12 Wedding Gift Etiquette Rules to Follow

by Maki Sharda

You made the guest list — congratulations! You know how to be a top-tier guest, but there’s another issue. As it turns out, the happy couple only needs one toaster, and someone else is bringing it already. While this would send the average person into a panic, fear not. With just a few tips, you’ll go from mere mortal to wedding gift god.

1. Stick to the Registry When in Doubt

If you’re close with one or both people, by all means, go off-script. Maybe you’ve known the bride for years and know she’d love a gift card for a massage. Chances are that’s not on the registry. If so, go for it. However, if it’s a friend of a friend, keep it simple and work from the registry. It’s about what the couple is asking for, not about a gift that makes you feel good.

2. Spend Based on Your Relationship

It’s expected that you’ll spend an amount commensurate with how close you are to the couple. Been friends with the groom since college and know he loves watches? Spend a bit and get him something that matches that men’s wedding band he’ll be wearing from Manly Bands. Not particularly close? Opt for something on the cheaper end of the registry.

At the end of the day, there isn’t really a numeric rule for what to spend on a gift. Spend whatever you’re comfortable with.

3. It’s Okay to Save Money

Did you find the same thing they’re registered for somewhere else? Is it significantly cheaper? By all means, save that money! There’s technically no rule that says you have to get anything from the registry at all. So, if you see a deal for the same thing, snag it and pat yourself on the back.

Source: pexels.com

4. Don’t Be Afraid to Stray from the Registry

This is sort of a continuation of our last point. If the registry asks for jet skis and you’ve got rowboat (with a hole in it) money, don’t worry. Find something appropriate and meaningful within your budget. This is especially true if you aren’t close to the couple. Like we said, you don’t technically have to get anything from the registry at all. Don’t break the bank.

5. Group Gifts Aren’t Tacky

Group gifts can be great for both the giver and recipient. You get to save a little money, and the happy couple receives an awesome big-ticket item they want.

6. Cash Isn’t Either

The prevailing notion for a long time was that cash is tacky to ask for (and to give). It’s perfectly fine to give cash, especially if you aren’t particularly close.

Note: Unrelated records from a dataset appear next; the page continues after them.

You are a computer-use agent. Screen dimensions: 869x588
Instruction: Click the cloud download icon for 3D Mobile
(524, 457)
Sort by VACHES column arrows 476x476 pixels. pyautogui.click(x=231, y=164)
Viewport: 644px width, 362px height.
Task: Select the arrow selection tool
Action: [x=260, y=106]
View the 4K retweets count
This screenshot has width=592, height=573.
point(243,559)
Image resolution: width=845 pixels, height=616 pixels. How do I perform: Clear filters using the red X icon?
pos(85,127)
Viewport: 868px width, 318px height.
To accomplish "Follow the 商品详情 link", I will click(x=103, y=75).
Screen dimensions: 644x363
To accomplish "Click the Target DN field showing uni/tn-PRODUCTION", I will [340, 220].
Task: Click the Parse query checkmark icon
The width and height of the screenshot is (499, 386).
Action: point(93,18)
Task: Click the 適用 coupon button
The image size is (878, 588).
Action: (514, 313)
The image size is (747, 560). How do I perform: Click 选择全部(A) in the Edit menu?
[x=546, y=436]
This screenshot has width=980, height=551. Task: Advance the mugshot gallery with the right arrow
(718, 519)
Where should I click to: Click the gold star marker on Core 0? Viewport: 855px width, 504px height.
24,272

Cash can be tricky, as it’s hard to guess what the “right” amount to give is. However, if the couple asks for cash and you’re comfortable going that route, don’t let someone talk you out of it. Who’s going to be upset at a small donation to their mortgage down payment anyway?

7. You Should Still Get a Gift if You’re in the Wedding Party

If you’ve already spent a chunk of change getting there and planning the ultimate bachelor party, your wallet might be hurting. The gift overall is more about the gesture of goodwill than anything else. Get something affordable yet meaningful.

If you’ve got a spot in the wedding party, your well wishes are understood anyway.

8. Send the Gift Before the Wedding if Possible

You really want to send your gift before the wedding, It’s just polite. If something comes up and you truly can’t, that’s okay.

The latest you want to send your gift is two months after the wedding day.

9. It’s Okay to Ask Where They’re Registered

There’s disagreement about whether it’s uncouth to put your registry on the wedding invitations. The camp that says it is says the wedding parties should be told and then disseminate that information. If the game of wedding telephone didn’t make it to you, it’s perfectly fine to ask. Check their wedding website (if they have one) first, though.

10. It’s Polite to Send a Gift Even if You RSVP ‘No’

This whole wedding thing is starting to sound lucrative, huh? If you’re close and you can’t make the wedding, it’s a nice gesture to send a gift anyway. If you aren’t close, though, a small gift or even just a handwritten card is plenty.

11. There May Not Be a Gift Table

Yes, showing up, blender in hand, was common for a long time. However, in the age of online shopping and two-day delivery, that’s gone by the wayside. While it hasn’t entirely fallen out of favor, it’s just no longer a guarantee. Your best bet is to have it shipped to them ahead of time. If you absolutely must bring it to the wedding, at least confirm there will be a table to put it on.

Source: shutterstock.com

12. Make Sure It’s Appropriate

This one really only matters if there will be a gift table at the wedding. If it makes sense at the bachelorette party, grandma should not see it after the ceremony. While her reaction is probably hilarious, the couple may be mortified. Just keep that in mind.

Whatever you do, remember the gift is your expression of love for the happy couple. Read: It’s not about you. Seriously, the couple doesn’t “need China dishes” because you got them at your wedding. No one wants that. Stop it. What they do want is you to show that you care and you have the capacity to put them first on their special day. It really isn’t too hard. You’ve got this.